The reasons are explained below.
This lawsuit challenges a highway project that runs 38 miles from Farm-to-Market Road
2920 to Interstate Highway Loop 610 in Houston, Texas. The project has been changed over time,
in part responding to information about environmental and noise impacts. The most recent studies
and revisions are the Final Environmental Impact Statement reevaluation completed in August 2013,
which used the most recent approved traffic-noise model, TNM 2.5, (Docket Entry No. 85, Exs.
1–4), and a September 2013 Revised Record of Decision approving that Final Environmental Impact
Statement. (Docket Entry No. 85). The 2013 Revised Record of Decision increased the number of
planned noise-abatement measures from 7 to 20. (Docket Entry No. 98 at p. 4).
Because these changes occurred during the pendency of this suit, they prolonged it. The
parties have filed amended and supplemented pleadings, motions, and briefs.
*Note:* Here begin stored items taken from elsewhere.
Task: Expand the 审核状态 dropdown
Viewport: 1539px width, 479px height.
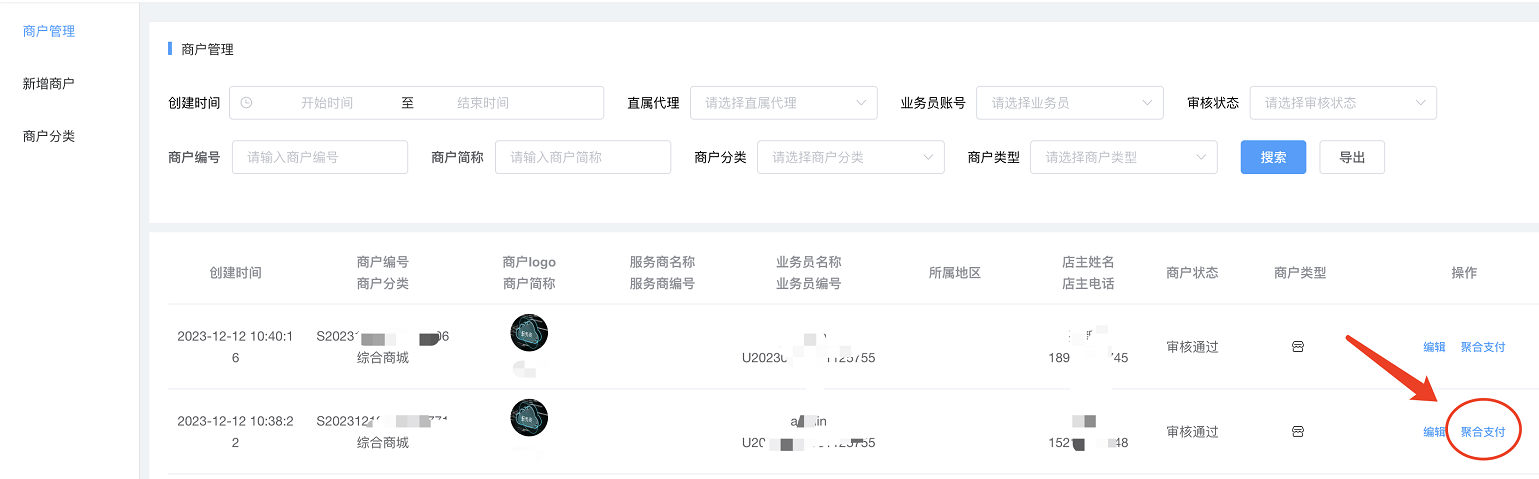Action: click(x=1342, y=103)
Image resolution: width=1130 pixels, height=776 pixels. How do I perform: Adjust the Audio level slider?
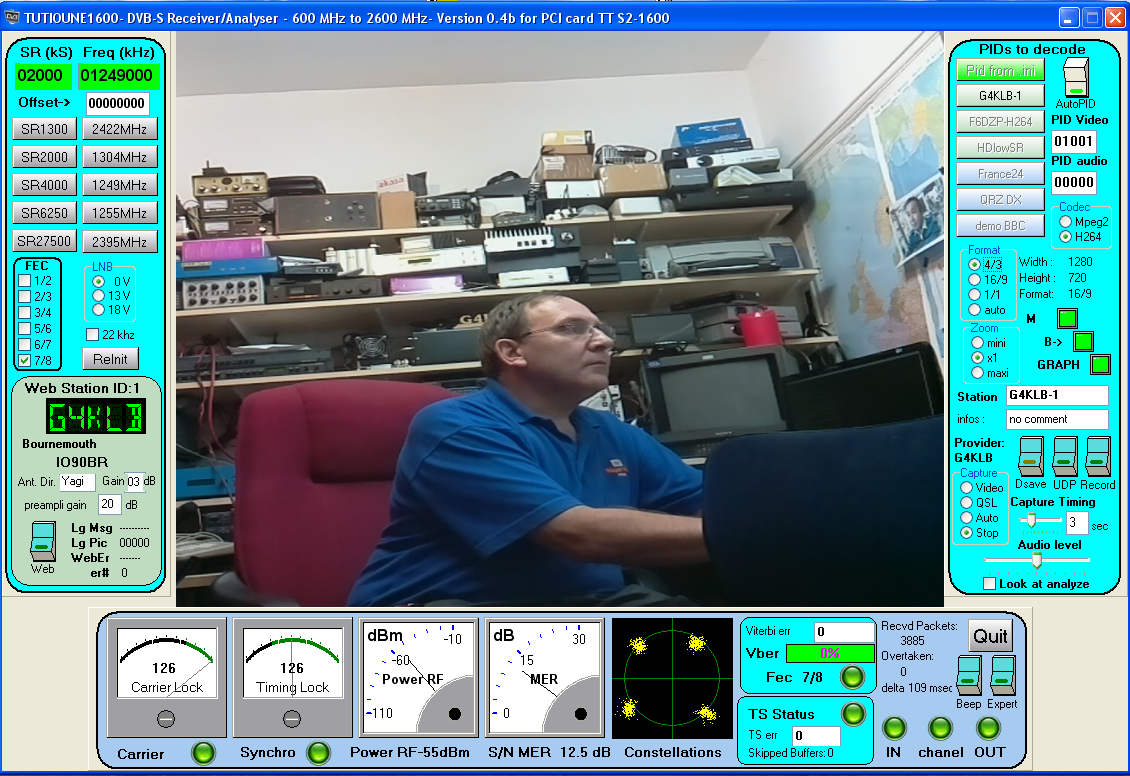click(x=1037, y=560)
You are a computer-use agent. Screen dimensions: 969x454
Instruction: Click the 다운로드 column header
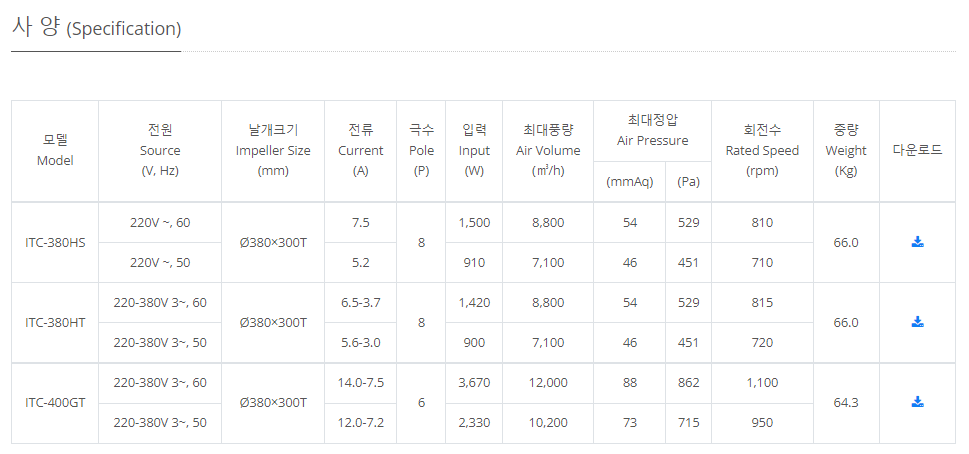[x=917, y=150]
After multiple
pleading amendments, some necessitated by the project revisions and others responding to motions
challenging the amended pleadings, the plaintiffs filed their fourth amended complaint, which the
defendants moved to dismiss. (Docket Entry Nos. 109, 110). The court granted the defendants’
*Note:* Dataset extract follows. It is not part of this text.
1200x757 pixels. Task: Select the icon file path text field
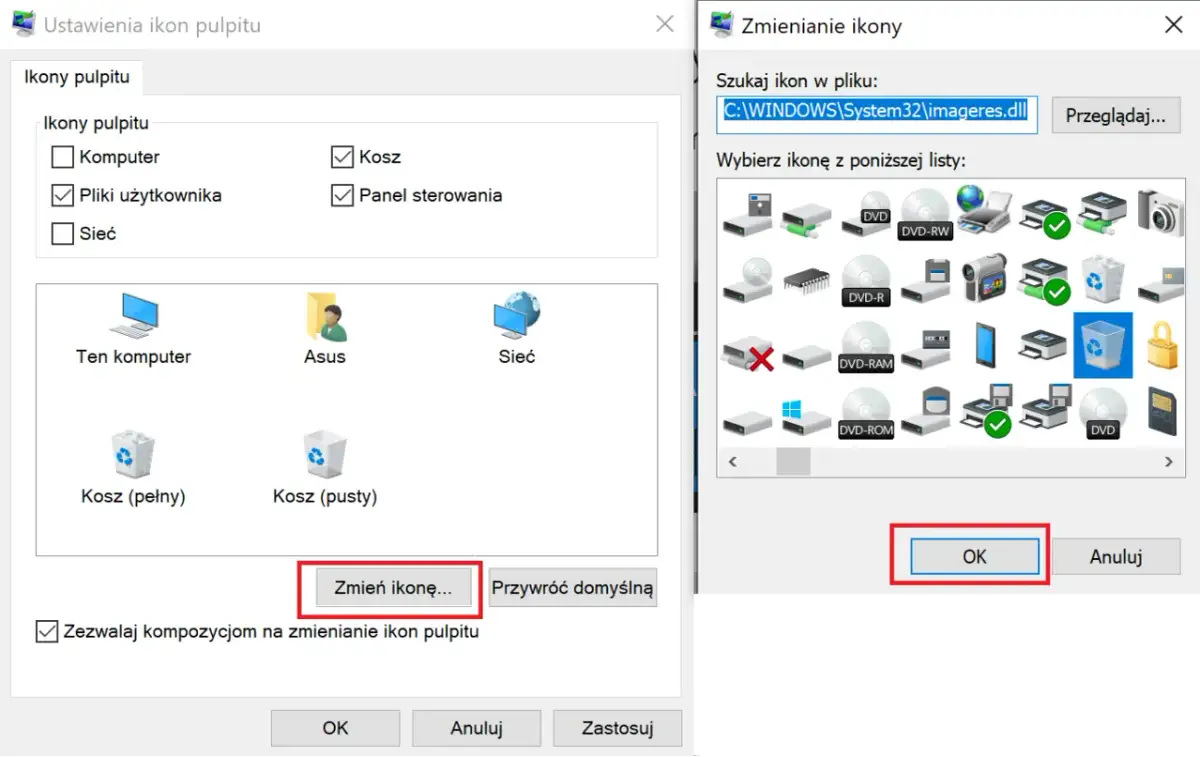coord(877,115)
motions in part, dismissing the claims that the defendants violated the Federal Aid Highway Act,
23 U.S.C. § 109, and its implementing regulations, 23 C.F.R. § 772.1 et seq., by failing to consider
and propose adequate noise-abatement measures. The court also dismissed the claims that the
defendants violated the plaintiffs’ procedural due process rights by refusing to provide noiseabatement measures to certain property owners, by failing to solicit a wider range of residents’ views
on proposed abatement measures, and by conducting “Noise Workshops” without certain protections
in place, such as the right to know how others voted, the right to change one’s vote later, and the
right to administrative or judicial recourse against the results of votes. (Docket Entry No. 113). The
court denied the motion to dismiss the plaintiffs’ claims that the defendants failed to consider the
impacts of the project on Memorial Park and the Houston Arboretum and Nature Center, allegedly
violating 23 U.S.C. § 138 and 49 U.S.C. § 303. (Id.).
This motion for reconsideration followed. (Docket Entry No. 118).
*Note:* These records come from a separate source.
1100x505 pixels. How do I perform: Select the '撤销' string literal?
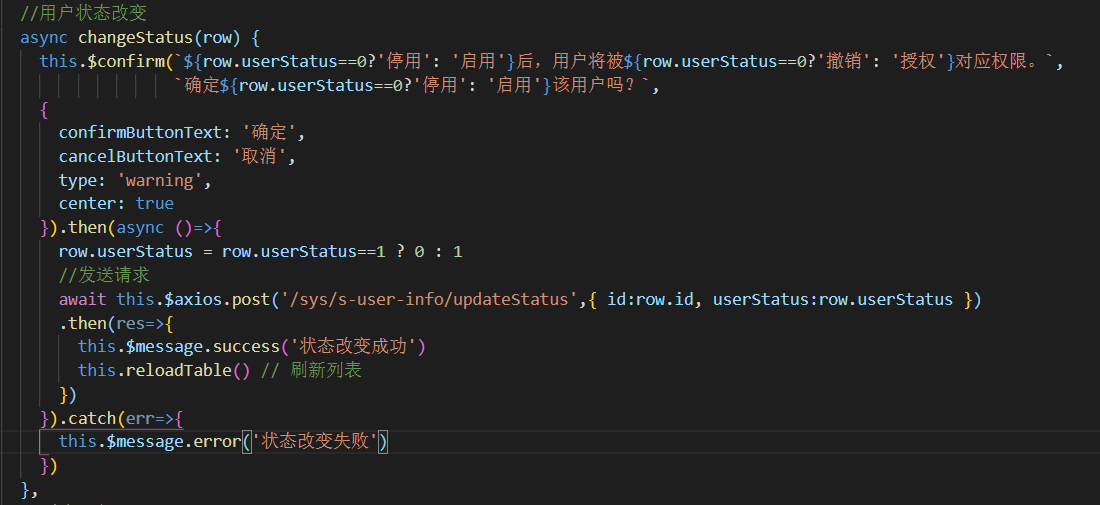pos(846,62)
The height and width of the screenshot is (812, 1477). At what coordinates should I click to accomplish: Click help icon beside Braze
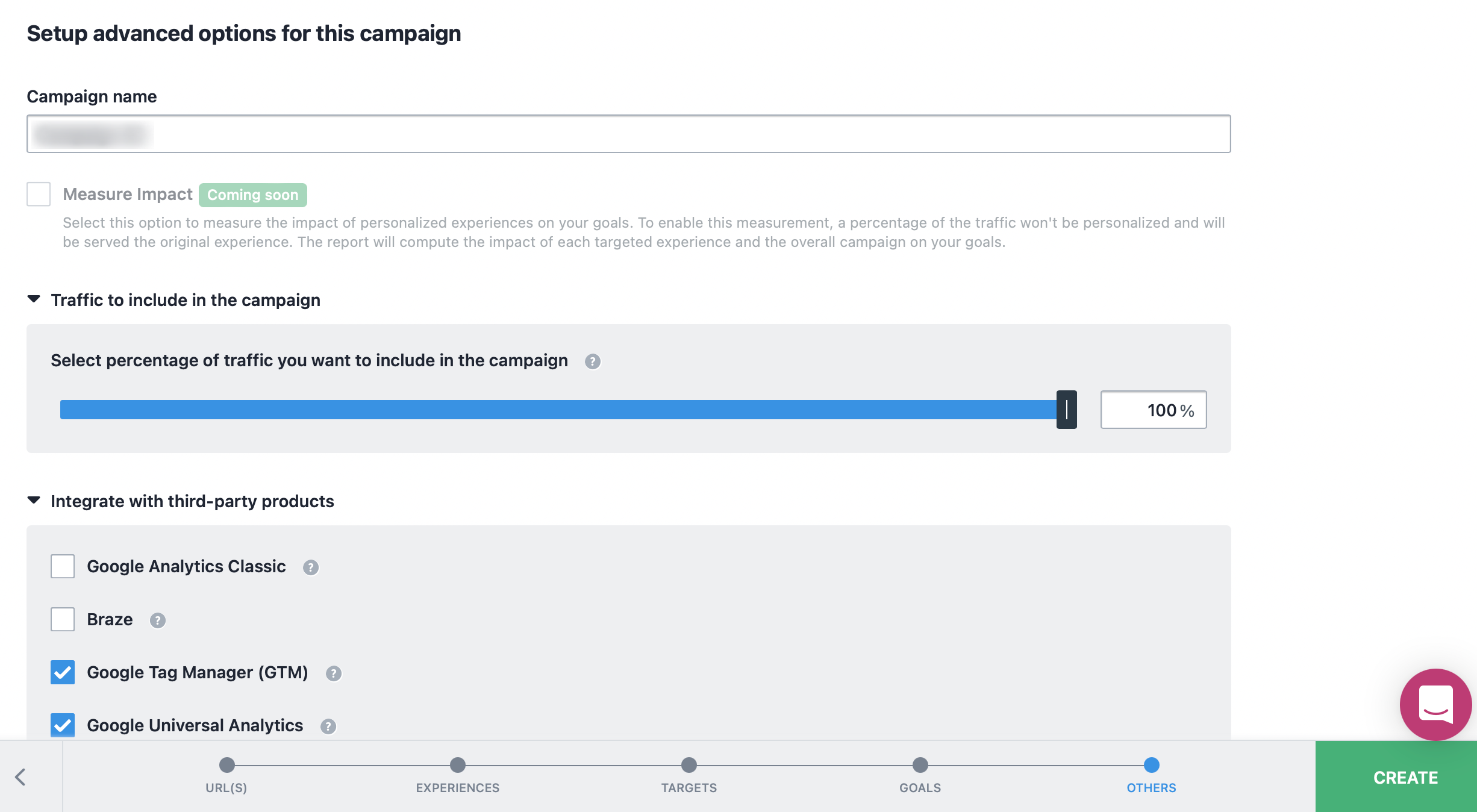click(x=158, y=620)
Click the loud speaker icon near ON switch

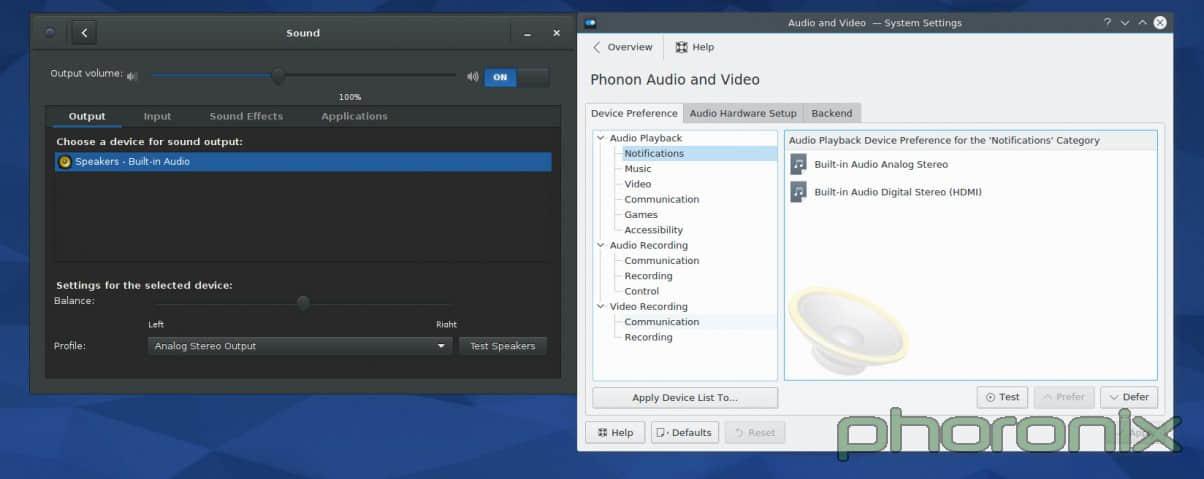click(472, 76)
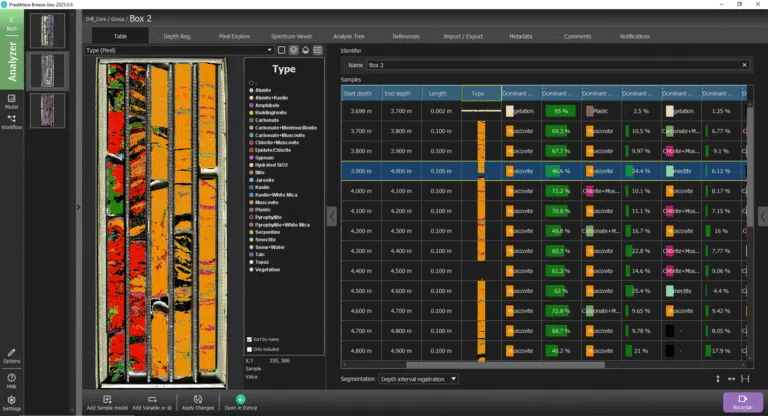Toggle the droplet blend icon above image
The image size is (768, 416).
(306, 50)
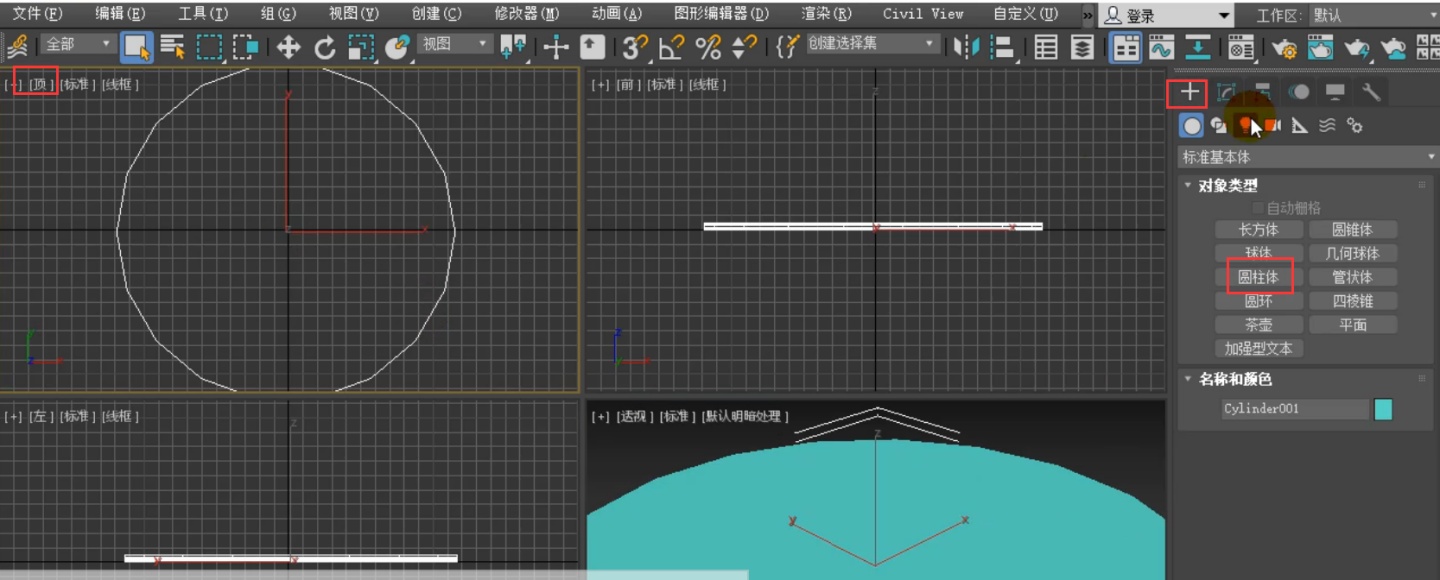Open the Utilities wrench panel
Screen dimensions: 1440x580
coord(1371,92)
The Applicable Legal Standard
The Federal Rules of Civil Procedure do not specifically provide for motions for
reconsideration. See St. Paul Mercury Ins. Co. v. Fair Grounds Corp., 123 F.3d 336, 339 (5th Cir.
1997) (stating that “the Federal Rules of Civil Procedure do not recognize a general motion for
reconsideration”). A court retains the power to revise an interlocutory order before entering
judgment adjudicating the parties’ claims, rights, and liabilities. FED. R. CIV. P. 54(b). A motion
that asks the court to change an order or judgment is generally considered a motion to alter or amend
under Rule 59(e). T-M Vacuum Products, Inc. v. TAISC, Inc., No. 07-cv-4108, 2008 WL 2785636,
at *2 (S.D. Tex. July 16, 2008). A Rule 59(e) motion “calls into question the correctness of a
judgment.” Templet v. HydroChem Inc., 367 F.3d 473, 478–79 (5th Cir. 2004) (citing In re
Transtexas Gas Corp., 303 F.3d 571, 581 (5th Cir. 2002)). A Rule 59(e) motion “‘must clearly
establish either a manifest error of law or fact or must present newly discovered evidence’ and
‘cannot be used to raise arguments which could, and should, have been made before the judgment
issued.’” Rosenzweig v. Azurix Corp., 332 F.3d 854, 863–64 (5th Cir. 2003) (quoting Simon v.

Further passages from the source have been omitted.